▶ [FRAGMENTO DEL DOCUMENTO]:
==*==
Existe otro problema de fondo: la gestión de estos espacios corresponde, casi siempre, a la iniciativa privada, aunque se trate de suelo público. Y los poderes públicos deben garantizar unos derechos (no entraremos aquí en si los garantizan o no; eso nos daría para un blog político inagotable) mientras que los promotores privados se rigen por un único fin: el beneficio.
A continuación, y como muestra de toda su exposición, Muñoz retrata cuatro ciudades que representan otros tantos aspectos de la urbanalización:
- Londres es la ciudad intercambiada: prima los requerimientos de la economía global y entrega zonas completas de su territorio a los flujos de capital;
- Berlín es la ciudad logo, un logo creado con el que vender la ciudad en los mercados globales que acaba impostando su propio carácter a la ciudad;
- Buenos Aires es la ciudad cuarteada;
- y Barcelona, la ciudad marca.
Los dos últimos capítulos del libro se centran en tratar de responder a sendas preguntas. La primera: ¿existen elementos comunes en toda forma de urbanalización de la ciudad? Aquí Muñoz recurre a Baudrillard:
Jean Baudrillard propondrá en obras como Cultura y simulacro un salto cualitativo en esta argumentación cuando explique la sustitución del original por el modelo. La copia siempre se había referido a la representación del objeto original, de forma que se podía hablar con propiedad de una buena o una mala copia. En cambio, el modelo no representa sino que sustituye al objeto original para, gracias a las posibilidades técnicas de reproducción, dar lugar a un conjunto infinito de copias.
[…] Todas las copias son, así pues, homólogas, intercambiables, y es esta condición estandarizada la que hace que, como ya observara Benjamin al reflexionar sobre la placa fotográfica, no tenga sentido interrogarse por el origen de la copia, es decir, el original, ya que este no es otro que el modelo. Es decir, en la serie hecha de infinitas copias la autenticidad del objeto original desaparece.
==*==
Reproduce el pasaje del fragmento sobre la urbanalización, comenzando en "Los dos últimos" y terminando en "infinito de copias.", y reemplaza "modelo" por "patrón". Básate únicamente en el fragmento.
==*==
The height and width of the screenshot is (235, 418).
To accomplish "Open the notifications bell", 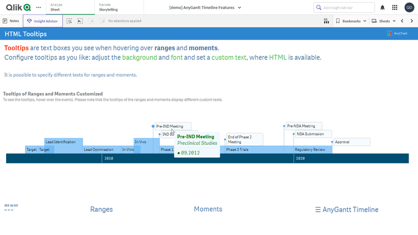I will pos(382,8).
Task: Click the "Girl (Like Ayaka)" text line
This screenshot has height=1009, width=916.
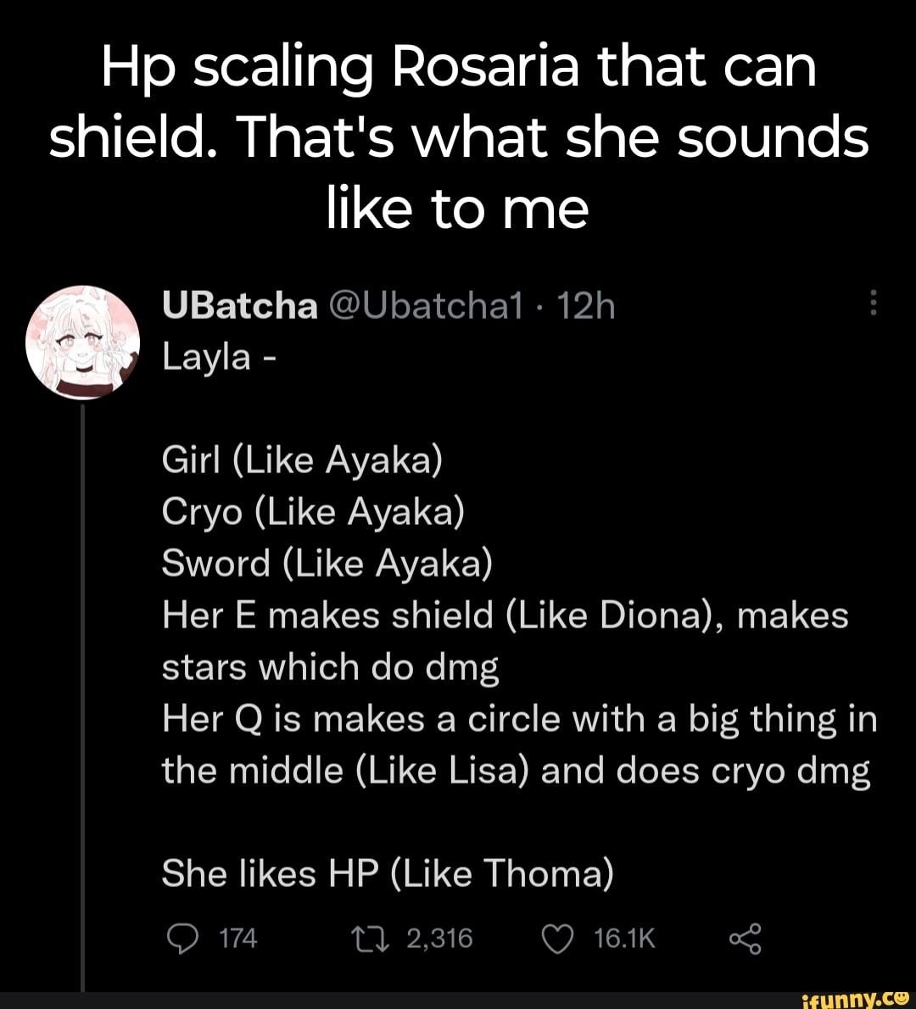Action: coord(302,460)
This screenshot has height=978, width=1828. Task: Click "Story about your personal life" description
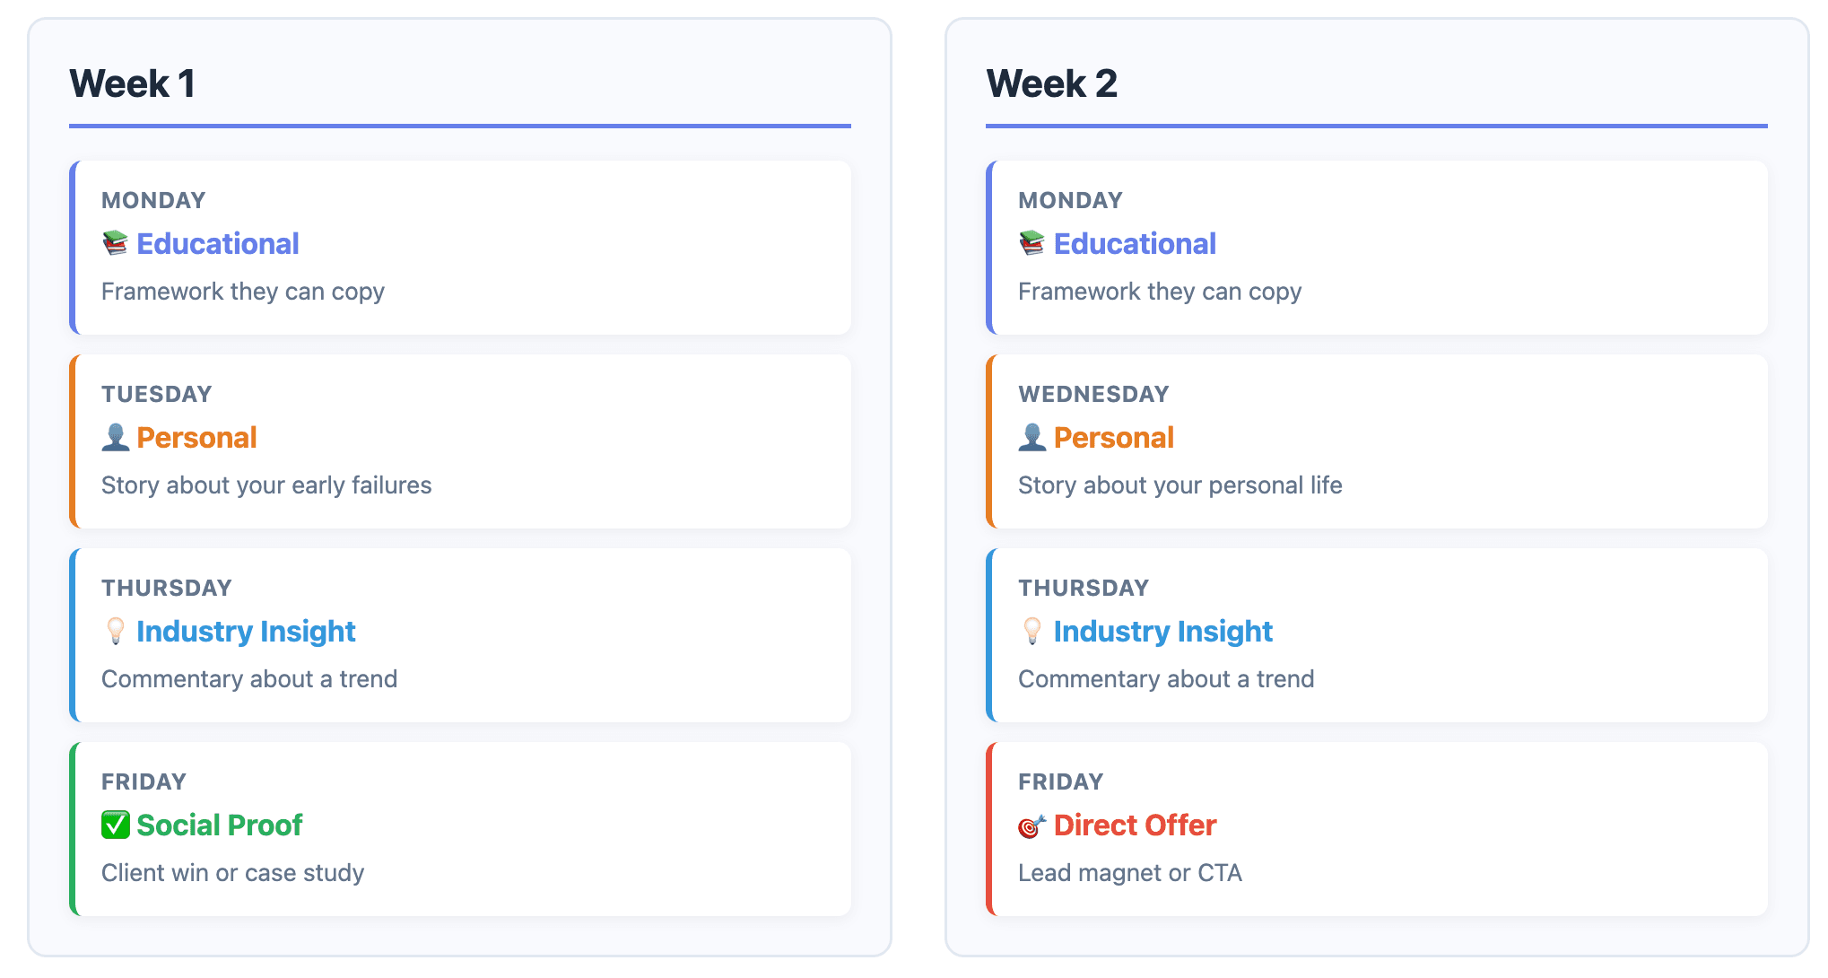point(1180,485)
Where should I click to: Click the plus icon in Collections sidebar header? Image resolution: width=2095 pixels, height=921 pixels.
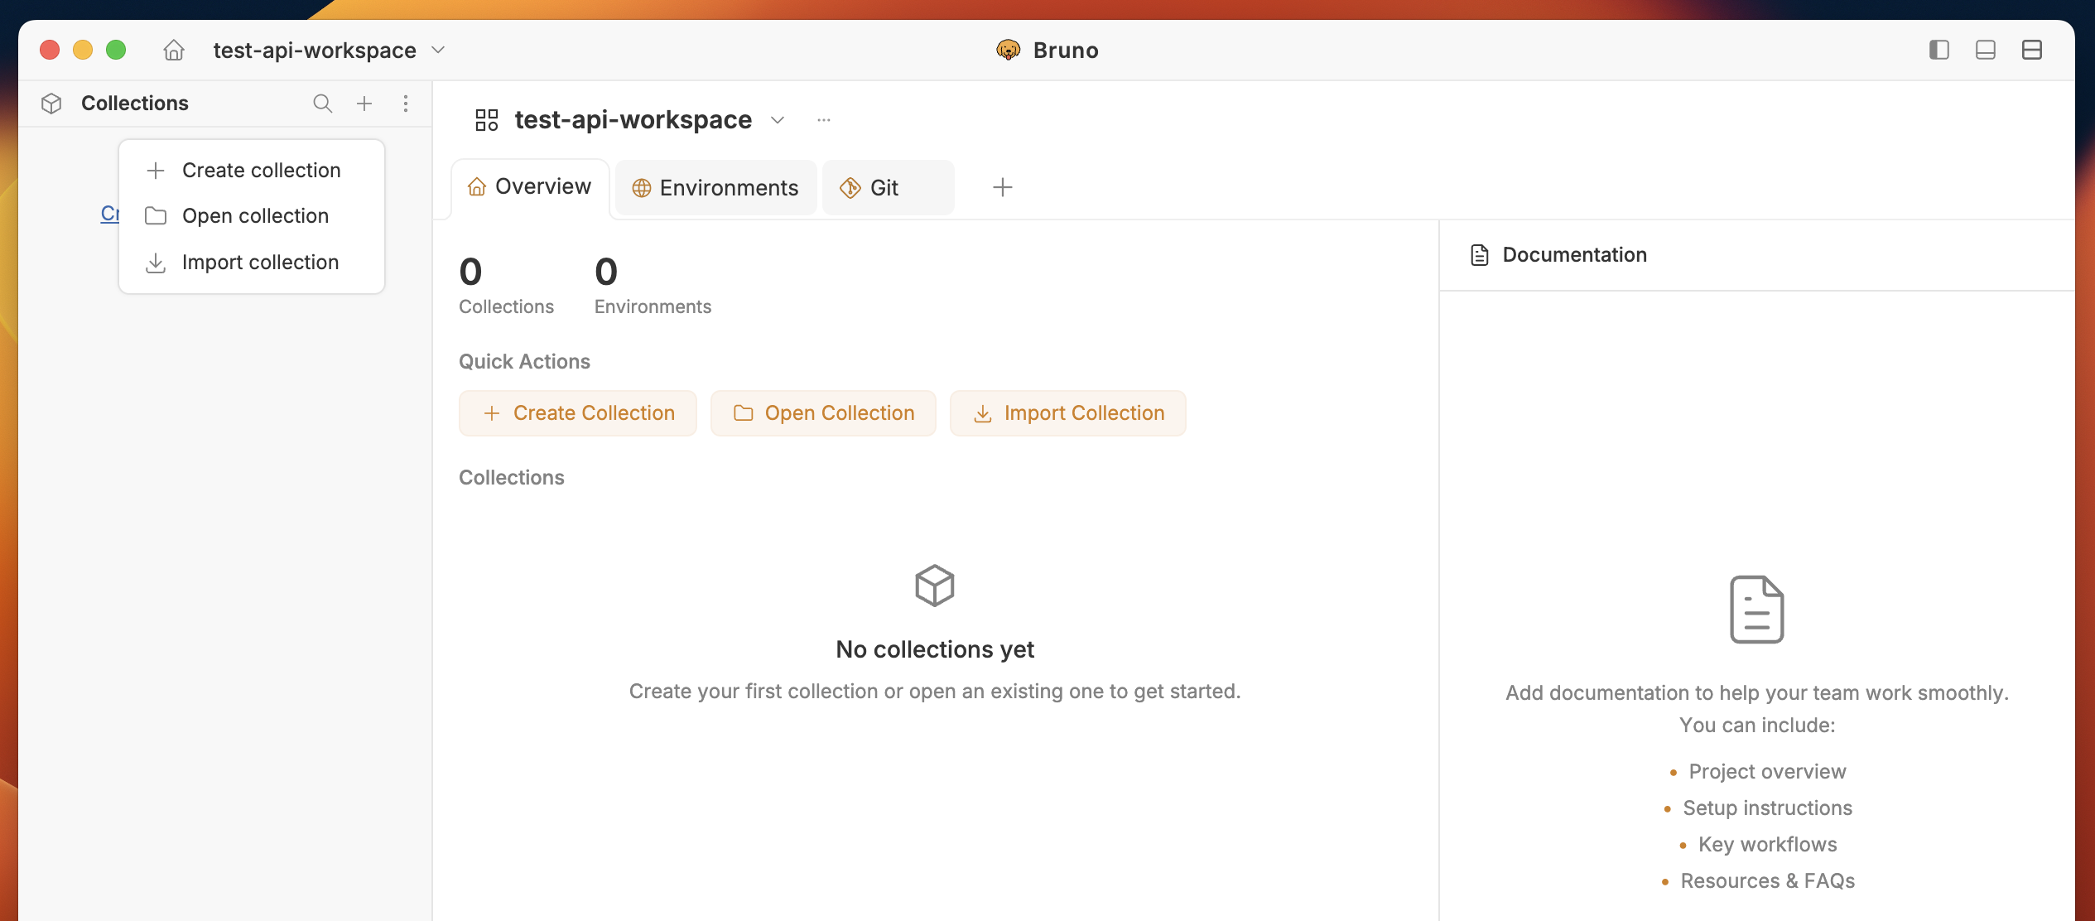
==*==
▶ [SOLUCIÓN]:
Los dos últimos capítulos del libro se centran en tratar de responder a sendas preguntas. La primera: ¿existen elementos comunes en toda forma de urbanalización de la ciudad? Aquí Muñoz recurre a Baudrillard:
Jean Baudrillard propondrá en obras como Cultura y simulacro un salto cualitativo en esta argumentación cuando explique la sustitución del original por el patrón. La copia siempre se había referido a la representación del objeto original, de forma que se podía hablar con propiedad de una buena o una mala copia. En cambio, el patrón no representa sino que sustituye al objeto original para, gracias a las posibilidades técnicas de reproducción, dar lugar a un conjunto infinito de copias.